Last modified: 2014-02-12 23:38:07 UTC
Add info if a langlinks is stored at repository of local to langlinks/ll on api.php?action=query&prop=langlinks&titles=... Bots need this info, because currently bots try to search for a langlink source on local wikipages. If the cannot find its source on the main page they start searching for langlink on included pages (mostly on template namespace lankings are included from subpage). This costs many page source requests and processing time for parsers a bot frameworks. But if bots would know that langlinks are already stored at wikidata they do not have to request source code of many local pages. Example: http://de.wikipedia.org/w/api.php?action=query&prop=langlinks&titles=Vorlage:! currently returns <api> <query> <pages> <page pageid="5327033" ns="10" title="Vorlage:!"> <langlinks> <ll lang="ace" xml:space="preserve">Pola:!</ll> <ll lang="ar" xml:space="preserve">قالب:!</ll> <ll lang="as" xml:space="preserve">সাঁচ:!</ll> </langlinks> </page> </pages> </query> </api> maybe this can be extended to <api> <query> <pages> <page pageid="5327033" ns="10" title="Vorlage:!"> <langlinks> <ll lang="ace" storage="repository" xml:space="preserve">Pola:!</ll> <ll lang="ar" storage="local" xml:space="preserve">قالب:!</ll> <ll lang="as" storage="repository" xml:space="preserve">সাঁচ:!</ll> </langlinks> </page> </pages> </query> </api> If querying this info takes much resources an extra parameter should be added (like llurl for fullurl extra info) and info should only be shown if requested.

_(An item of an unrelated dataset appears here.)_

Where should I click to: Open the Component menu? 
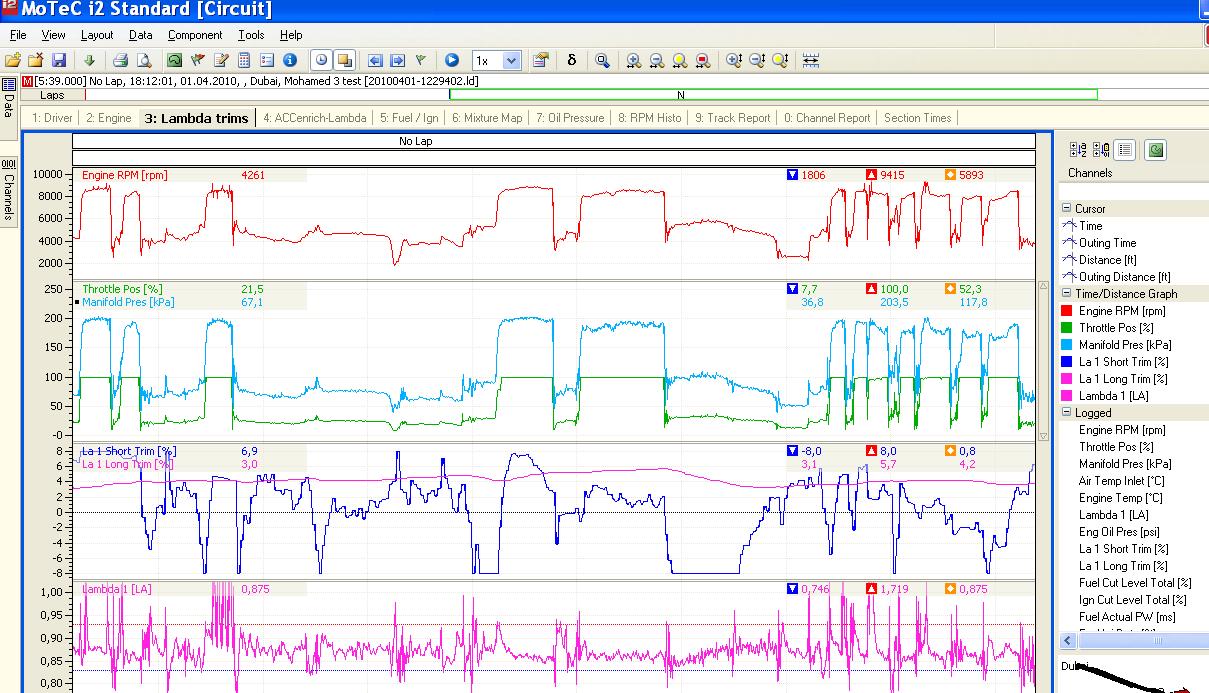pyautogui.click(x=194, y=35)
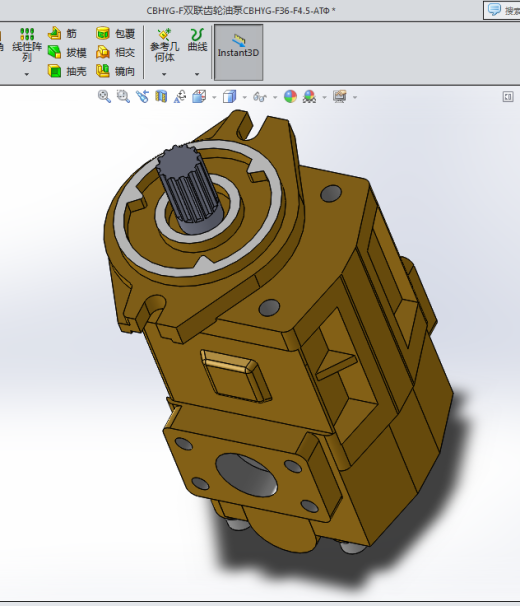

This bug come up in a thread on Project chat (http://www.wikidata.org/wiki/Wikidata:Project_chat#Prioritizing_Hungarian_articles) and it could be important to fix it. That is it has load issues, but will not impact us very much as it is only one bot for now.
(In reply to comment #1) > This bug come up in a thread on Project chat > (http://www.wikidata.org/wiki/Wikidata: > Project_chat#Prioritizing_Hungarian_articles) > and it could be important to fix it. That is it has load issues, but will not > impact us very much as it is only one bot for now. Is this bug still current? «i hope that bugzilla:41345 will be available before client extension goes live. Merlissimo (talk) 16:25, 30 November 2012 (UTC)» Which has already happened, and bots found another way it seems?
This is still open. There is not real solution. Because only article namespace is imported atm bots simply expect that langlinks are on wikidata if not founded in main source. Handling langlinks from inculded subpages like on template namespace will be impossible if this bug is not resolved.
To solve this bug, could someone comment on who creates langlinks table entries in the client DB? I might be mistaken, but it seems that the langlinks are not pulled dynamically from the repo, but rather copied in the background or on null edits. If this is the case, we might have to modify langlinks table to include an extra column for the "source".
re #4: Langlinks are pulled directly from the repo, but only when the page is re-rendered. When an item changes on wikidata.org, a background process (dispatchChanges.php) is used to invalidate the respective pages, so they get re-rendered. This may take a few minutes.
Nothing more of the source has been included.